The USPS faced what is called a “Death Spiral” of deferred modernization, whereby the increased sustainment costs of an aging platform consume the funds needed to replace it.

Some politicians and interest groups are insisting that the USPS start over the competition for the NGDV and specify an electric powertrain, which they believe is mandated by the Biden Executive Order.

However, this would only exacerbate the death spiral: With six years to select a new winner and two years to ramp-up production, the in-service date of a new delivery vehicle would likely be close to 2030.

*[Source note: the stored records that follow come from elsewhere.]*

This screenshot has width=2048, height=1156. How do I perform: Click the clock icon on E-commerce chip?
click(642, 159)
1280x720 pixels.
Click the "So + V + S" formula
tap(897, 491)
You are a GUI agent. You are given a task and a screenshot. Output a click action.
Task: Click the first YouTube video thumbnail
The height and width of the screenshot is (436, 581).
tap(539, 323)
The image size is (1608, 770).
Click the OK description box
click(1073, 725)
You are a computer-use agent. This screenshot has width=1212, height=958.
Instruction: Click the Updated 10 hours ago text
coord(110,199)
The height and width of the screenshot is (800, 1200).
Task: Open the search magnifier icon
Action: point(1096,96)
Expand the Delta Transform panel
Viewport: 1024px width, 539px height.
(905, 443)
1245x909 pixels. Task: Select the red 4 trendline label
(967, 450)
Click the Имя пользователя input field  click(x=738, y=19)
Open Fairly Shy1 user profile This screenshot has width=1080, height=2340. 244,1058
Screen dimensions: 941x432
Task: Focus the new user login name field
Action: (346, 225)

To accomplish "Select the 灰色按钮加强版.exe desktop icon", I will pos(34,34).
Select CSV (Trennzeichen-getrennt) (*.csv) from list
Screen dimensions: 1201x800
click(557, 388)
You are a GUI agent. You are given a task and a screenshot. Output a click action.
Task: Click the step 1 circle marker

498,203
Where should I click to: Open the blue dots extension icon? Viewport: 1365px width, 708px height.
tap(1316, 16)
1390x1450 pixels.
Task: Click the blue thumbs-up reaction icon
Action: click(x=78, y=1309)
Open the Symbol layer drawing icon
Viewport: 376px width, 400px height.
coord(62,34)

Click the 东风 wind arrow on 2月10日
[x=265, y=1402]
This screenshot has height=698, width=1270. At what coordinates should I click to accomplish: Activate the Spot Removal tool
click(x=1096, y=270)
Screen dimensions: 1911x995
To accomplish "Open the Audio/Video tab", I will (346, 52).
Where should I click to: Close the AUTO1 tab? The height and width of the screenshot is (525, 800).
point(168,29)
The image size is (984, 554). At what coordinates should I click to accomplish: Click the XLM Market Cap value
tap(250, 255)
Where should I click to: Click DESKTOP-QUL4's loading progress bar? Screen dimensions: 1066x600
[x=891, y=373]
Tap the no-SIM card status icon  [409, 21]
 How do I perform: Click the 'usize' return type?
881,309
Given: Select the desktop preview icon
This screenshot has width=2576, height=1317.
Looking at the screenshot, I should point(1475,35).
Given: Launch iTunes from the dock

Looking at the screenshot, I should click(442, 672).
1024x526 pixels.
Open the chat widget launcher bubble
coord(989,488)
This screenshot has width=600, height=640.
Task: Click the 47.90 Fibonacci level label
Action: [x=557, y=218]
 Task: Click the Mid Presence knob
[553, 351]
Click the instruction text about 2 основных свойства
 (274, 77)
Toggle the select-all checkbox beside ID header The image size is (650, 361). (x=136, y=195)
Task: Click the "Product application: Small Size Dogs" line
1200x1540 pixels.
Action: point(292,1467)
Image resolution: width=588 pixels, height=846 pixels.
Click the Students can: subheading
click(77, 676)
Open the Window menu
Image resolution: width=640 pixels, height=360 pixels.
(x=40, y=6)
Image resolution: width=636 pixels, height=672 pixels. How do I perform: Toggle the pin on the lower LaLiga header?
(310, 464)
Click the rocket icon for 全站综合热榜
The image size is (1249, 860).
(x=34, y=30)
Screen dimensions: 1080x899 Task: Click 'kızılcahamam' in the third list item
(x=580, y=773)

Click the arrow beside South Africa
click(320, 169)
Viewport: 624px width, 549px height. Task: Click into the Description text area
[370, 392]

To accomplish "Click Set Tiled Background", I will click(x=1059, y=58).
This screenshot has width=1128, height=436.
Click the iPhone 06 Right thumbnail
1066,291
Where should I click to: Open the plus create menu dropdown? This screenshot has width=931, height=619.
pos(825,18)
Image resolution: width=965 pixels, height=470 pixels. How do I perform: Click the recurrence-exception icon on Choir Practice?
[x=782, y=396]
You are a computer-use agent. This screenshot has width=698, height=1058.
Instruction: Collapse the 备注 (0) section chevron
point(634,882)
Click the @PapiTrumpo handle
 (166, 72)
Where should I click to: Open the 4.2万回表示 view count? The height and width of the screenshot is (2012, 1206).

Hundreds of additional LLVs will likely be consumed in fires as maintenance costs continue to rise. Start-up EV companies like Workhorse will be required to invest millions of their own dollars to sustain competition, and Oshkosh Defense may or may not resubmit a bid after investing millions to play by the rules only to have their order cancelled through political interference.

Lesson 5: Winners Make the Customer the Winner

The USPS awarded Oshkosh Defense an initial $482 million contract for 50,000 to 165,000 NGDVs over 10 years.

The award is an indefinite delivery, indefinite quantity (IDIQ) contract, meaning that after an initial dollar commitment, the USPS will have the ongoing ability to order more NGDVs over the 10-year period should Oshkosh perform well (and fewer if they do not).

Likewise, the USPS has emphasized that the contract is only the first part of a multi-billion-dollar, 10-year effort to replace the Postal Service’s delivery vehicle fleet of more than 230,000 vehicles in every class.

The Oshkosh NGDV will be equipped with a host of safety features that postal carriers require: 360-degree cameras, advanced braking and traction control, air bags, and a front- and rear-collision avoidance system that includes visual, audio warning, and automatic braking. The vehicles are optimized for eCommerce package delivery rather than first class letters.

And, most importantly, they will have multiple powertrain options: either much more fuel-efficient internal combustion engines than the current LLV or battery electric powertrains.

Likewise, through the IDIQ contract NGDV can be retrofitted to keep pace with advances in electric vehicle technologies as they emerge. The “floor” percentage of EVs has been stated as 10%—should additional funding be available, that number could grow significantly.

Considering the limitations of BEV offerings, including the withdrawal of multiple bidders and the previously cited Workhorse limitations, the USPS has bet on a gradual electrification strategy for NGDV.

While this may not be the “vanguard” approach to electrification that many were hoping for, it will provide significant benefits across the EV landscape, legitimize the technology and its business case, and ultimately lead to wider scale adoption.

While failure is not an option for the USPS with regard to replacement of the LLV, failure of EVs in this critical application might have tarnished perception of EVs for decades.

Oshkosh won by providing the USPS with a low-risk EV transition strategy while also offering assured safety, a proven manufacturing approach, and a within-budget price point, proving that in USG contracting, buzz only gets you so far.

With thanks to Connor Funk, who also contributed to this article.